(Data items)

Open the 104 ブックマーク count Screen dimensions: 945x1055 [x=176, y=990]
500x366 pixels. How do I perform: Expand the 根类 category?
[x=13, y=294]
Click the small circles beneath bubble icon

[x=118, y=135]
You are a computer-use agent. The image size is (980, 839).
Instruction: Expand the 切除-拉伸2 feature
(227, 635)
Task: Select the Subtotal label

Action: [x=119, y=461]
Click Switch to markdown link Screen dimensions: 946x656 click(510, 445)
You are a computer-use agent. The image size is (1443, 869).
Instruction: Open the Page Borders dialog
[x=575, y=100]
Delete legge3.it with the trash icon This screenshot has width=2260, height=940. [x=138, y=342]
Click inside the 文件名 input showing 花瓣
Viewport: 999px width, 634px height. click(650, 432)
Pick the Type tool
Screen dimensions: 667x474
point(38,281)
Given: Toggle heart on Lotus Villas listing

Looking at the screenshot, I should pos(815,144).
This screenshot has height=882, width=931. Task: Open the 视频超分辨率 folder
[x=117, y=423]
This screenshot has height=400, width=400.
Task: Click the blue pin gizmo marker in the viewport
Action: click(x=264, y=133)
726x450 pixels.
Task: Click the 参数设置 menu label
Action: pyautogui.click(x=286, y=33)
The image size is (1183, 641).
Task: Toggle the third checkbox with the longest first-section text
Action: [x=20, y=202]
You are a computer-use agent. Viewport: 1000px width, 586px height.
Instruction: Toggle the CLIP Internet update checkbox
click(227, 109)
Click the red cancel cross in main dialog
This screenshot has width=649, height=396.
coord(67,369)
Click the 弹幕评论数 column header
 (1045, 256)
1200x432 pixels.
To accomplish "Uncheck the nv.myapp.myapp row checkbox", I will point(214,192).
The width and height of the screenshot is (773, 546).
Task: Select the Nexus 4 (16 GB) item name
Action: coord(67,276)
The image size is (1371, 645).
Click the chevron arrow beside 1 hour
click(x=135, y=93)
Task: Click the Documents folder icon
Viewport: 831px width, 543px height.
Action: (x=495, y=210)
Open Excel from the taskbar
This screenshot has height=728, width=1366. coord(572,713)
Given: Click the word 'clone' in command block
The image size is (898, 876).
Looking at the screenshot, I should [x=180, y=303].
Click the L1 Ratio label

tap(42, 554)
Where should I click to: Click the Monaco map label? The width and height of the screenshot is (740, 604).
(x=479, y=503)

Problem to work on
Every line above from the line with "Click the red cancel cross in main dialog" to the line with "1200x432 pixels." is wanted, ends included; write them out exactly and add no other line.

Written reply
Click the red cancel cross in main dialog
This screenshot has width=649, height=396.
coord(67,369)
Click the 弹幕评论数 column header
 (1045, 256)
1200x432 pixels.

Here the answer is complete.